マッサは、あとに続くみんなの命がかかっているから、ものすごく集中しながら、ゆっくりと先頭を進んでいった。
ぼんやりしていたら、いつ、ヒューンと《死の谷》に落っこちてしまうか分からない、という緊張感のせいで、みんなも、ものすごく集中しながら、マッサのあとをついていった。
《死の谷》が、あまりにも巨大なせいで、橋をわたりきるには、かなり長い時間がかかった。
そのあいだ、だれも――あのディールでさえも、まったく、一言も喋らなかった。
そして、とうとう、全員が、ぶじに反対側の地面にたどり着いたときには、みんな、ばったり地面に倒れこんで、はあああーっ、と、深い安心のため息をついた。
「諸君! 我々は、とうとう《死の谷》を越えた。ここから、さらに北へと向かえば、《惑いの海》に出る。ここからは、いっそう、気持ちを引き締めていかなくてはならない。」
ガーベラ隊長が、自分も気持ちを引き締めなおすためか、まるで《銀のタカ》隊の騎士たちに演説をするときのような言い方で言った。
「女王陛下がおっしゃっていたことが確かならば、ここから《惑いの海》までは、そう遠くはないはずだ。ということは、大魔王が、自分の島から、船で手下を送り出して、我々がやってくるのを待ちうけているおそれもある。油断は禁物だぞ。」
「化け物鳥だって、飛んできやがるかもしれねえですもんね。」
と、ディールも言った。
「今までもそうだったが、ここからは、今までよりも、もっと、空と、地面の両方を警戒しながら進まなきゃならねえ、ってことだな。」
「うん。」
と、マッサも、短くうなずいた。
『……マッサ?』
と、マッサの顔を見上げたブルーが、すこし心配そうな顔をしながら言った。
『どこか、いたい? おなか、すいた? ちょっと、かお、こわい!』
「えっ? ……ああ、ごめん、ごめん。大丈夫だよ。」
マッサは、ブルーを抱き上げて、優しくなでながら答えた。
「どこも痛くないよ。ぼくは……緊張してるんだ。だって、いよいよ、大魔王のすみかに近づいてきた、って感じがするから。……正直に言って、ぼく、ちょっと、怖くなってきた。」
「そりゃあ、そうですよ。分かります!」
と言いながら、タータさんが、うんうん、とうなずいた。
でも、そのタータさんは、まったくいつもと同じ、にこにこした顔で、あんまり、緊張しているようにも、怖がっているようにも見えなかった。

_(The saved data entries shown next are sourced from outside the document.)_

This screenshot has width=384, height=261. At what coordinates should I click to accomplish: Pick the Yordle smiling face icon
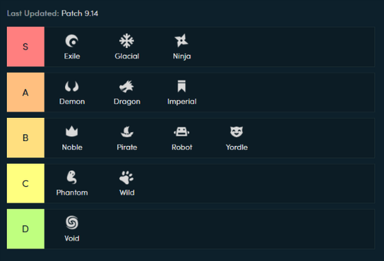pyautogui.click(x=237, y=132)
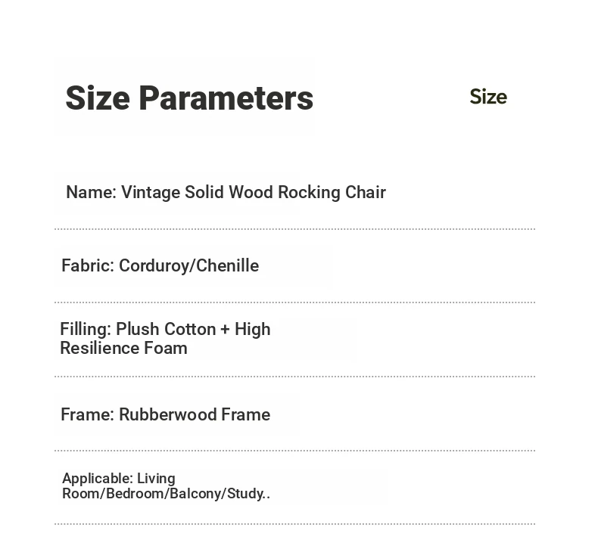Select the "Rubberwood Frame" value
This screenshot has height=549, width=598.
(195, 415)
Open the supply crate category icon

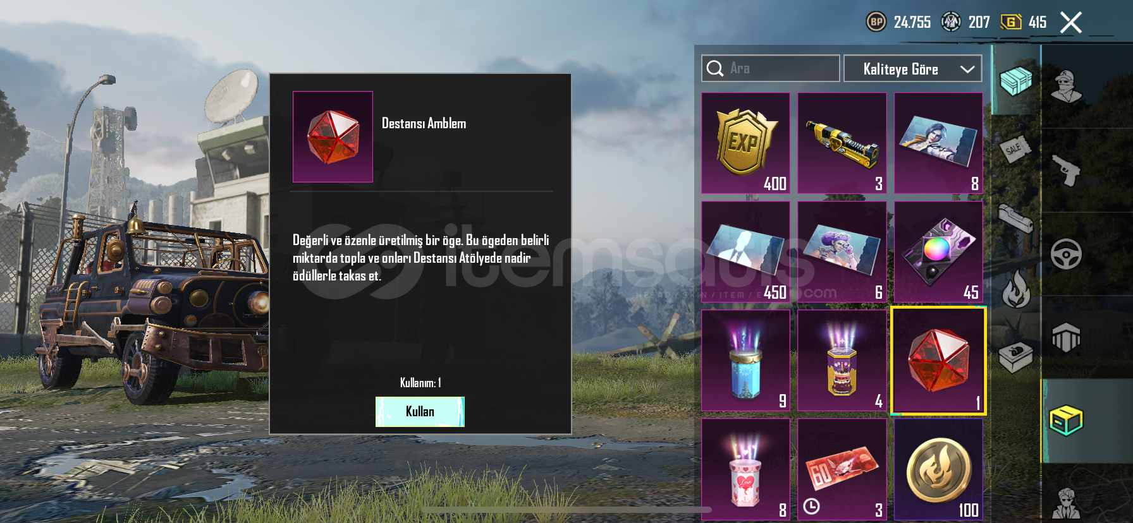[x=1016, y=80]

「なにしろ、大魔王と、対決するんですからねえ! 緊張するのが、ふつうですよ。それに、別の心配も、あるじゃないですか!」
「えっ? 別の心配、って……」
「ほら、あれですよ。あと、一人……」
「ああ。」
と、マッサのかわりに答えたのは、フレイオだ。
「王子と、七人の仲間。……そのうち、王子は、もちろんマッサとして、今、他にいるのは、ガーベラ隊長、ディール、タータさん、ボルドン、そして私。あわせて六人だ。

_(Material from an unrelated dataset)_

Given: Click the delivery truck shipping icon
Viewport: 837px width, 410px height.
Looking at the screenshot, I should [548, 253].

あと一人の仲間というのは、いったい、いつ、どこで現れるんでしょうね?」
「うーん……」
マッサは、むずかしい顔でうなった。
「分からない。でも、《惑いの海》って、あの、魚がすんでる、広くて深い海でしょ? そんなところに、仲間がいるなんて思えないから、たぶん《惑いの海》に着くまでに、その人と会えるんだと思うけど。」
「もしも、……いや、もしも、の話ですよ? もしも、その人と、会えなかったら、どうなるんでしょう?」
フレイオが、みんなが気になっていたけど、あえて口に出さなかったことを、ずばりと言った。

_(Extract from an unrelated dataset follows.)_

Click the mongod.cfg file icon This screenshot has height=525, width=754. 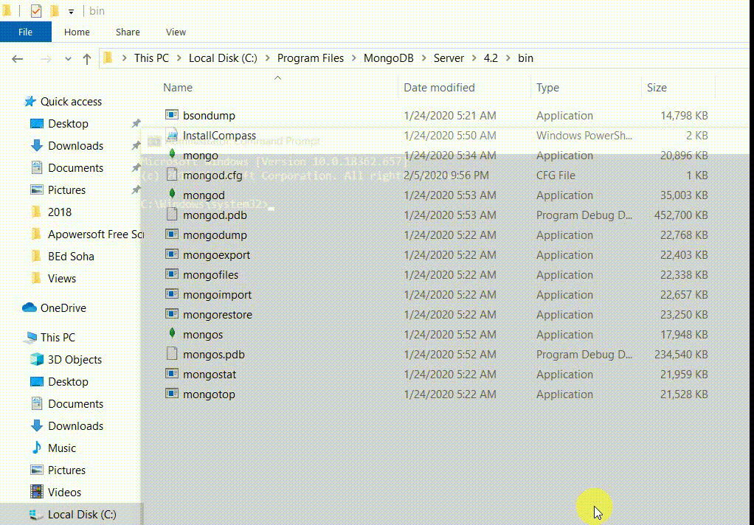(170, 175)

「予言では、『王子と七人の仲間が、大魔王を倒して、世界を救う』といわれていたのでしたね。じゃあ、もしも、七人の仲間が、そろわなかったら――?」
「大丈夫だ。」
急に、ガーベラ隊長が、大きな声で言った。
「魔女たちの予言が外れたことは、これまでに一度もない。七人目の仲間は、これから先の道のどこかで、必ず見つかる。」
その言い方が、あまりにもはっきりしていたから、みんな、なんとなく、
(そうかもしれない。いや、きっと、そうだ!)
という気持ちになって、何度もうなずいたり、にっこりしたりした。
フレイオも、小さくうなずいて、それ以上は、何も言わなかった。
「行こう。」
マッサは、みんなと、自分自身に向かって宣言するみたいに、力強く言った。